Sunday, September 01, 2002
I remember Kruschev. I called him Nikita after his visit to the United States when I was about five. He looked like my uptown grandfather, and had a twinkle in his eye. When the triumvirate of Gromyko, Kosygin and Breshnev deposed him, I was surprised. Why didn't he just order them stopped? Everyone was concerned about this, and I now see scared. We talked about it in school. I remember that Kruschev was sent to his dacha on the Black Sea. A year or so later Life Magazine had an article about how he was writing his memoirs there. I looked forward to them. I was glad he had projects. Then a little after that he died. So he wouldn't have run the USSR much longer anyhow.

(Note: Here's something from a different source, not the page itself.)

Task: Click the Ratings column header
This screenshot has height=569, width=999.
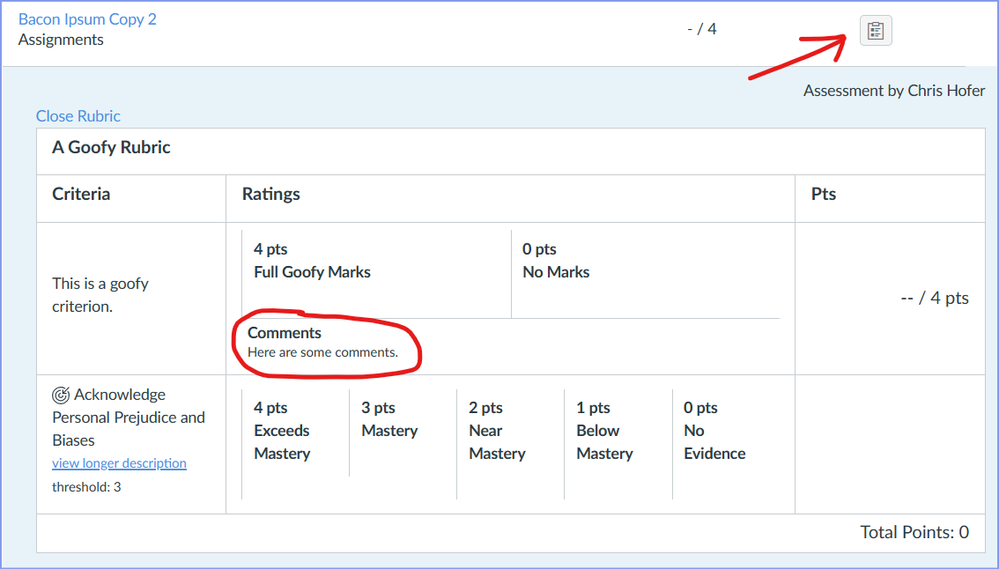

I remember that my uptown grandparents, in the antique wooden desk with a glass-doored bookcase where I found the Bounty trilogy that I devoured so avidly later, had The Don Flows Home to the Sea and its sequel, And Quiet Flows the Don, Russian novels which later turned out to be plagiarized. (I'm blanking on who wrote them.) I loved the evocative titles -- I liked the idea that a lord -- a don like Don Quixote -- would somehow turn into a flowing thing, like a river, and flow home that way. And that he would do so with a dignified serenity. Whatever made this make sense must have been whatever innate mythography makes river gods and river-personifications in fertility myths make sense. When my ninth grade classmates, in a fit of generalized exuberant destructiveness at the end of ninth grade grabbed my copy of Ulysses, which I was still struggling with, still proud of, I got my uptown grandparents to get me Finnegans Wake, a book I knew (from my father who nevertheless misinformed me a bit about it) to be even more extreme than Ulysses. (I'm not sure about the sequence here, since my grandparents inscribed it to me for Hannukah of 57-something. But I think I may have prevailed upon them to get me my Hannukah gift months early. I believe we got this at the Brentano's now where B. Dalton is on Fifth Avenue. Or it might have been at Scribners, where my grandmother would sometimes get me sheet music.) Well, all those to say that much later, in the Anna Livia Plurabelle section of Finnegans Wake the rivers do come to life (as Anna Liffey does herself), and I may have been receptive to this because of the Don, or for the same reason as I was receptive to the idea of a Don turning into a river.